───── DATA SUPPLIED ─────

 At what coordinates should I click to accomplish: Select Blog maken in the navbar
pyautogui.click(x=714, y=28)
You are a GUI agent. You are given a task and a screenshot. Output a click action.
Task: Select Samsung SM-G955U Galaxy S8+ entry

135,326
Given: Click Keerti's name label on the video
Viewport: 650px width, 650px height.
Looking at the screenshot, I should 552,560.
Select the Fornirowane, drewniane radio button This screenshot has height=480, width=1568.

─────

TASK DIRECTIONS:
Whatever the number of entries above, each one is to be copied exactly.

TASK OUTPUT:
 At what coordinates should I click to accomplish: Select Blog maken in the navbar
pyautogui.click(x=714, y=28)
You are a GUI agent. You are given a task and a screenshot. Output a click action.
Task: Select Samsung SM-G955U Galaxy S8+ entry

135,326
Given: Click Keerti's name label on the video
Viewport: 650px width, 650px height.
Looking at the screenshot, I should 552,560.
Select the Fornirowane, drewniane radio button This screenshot has height=480, width=1568.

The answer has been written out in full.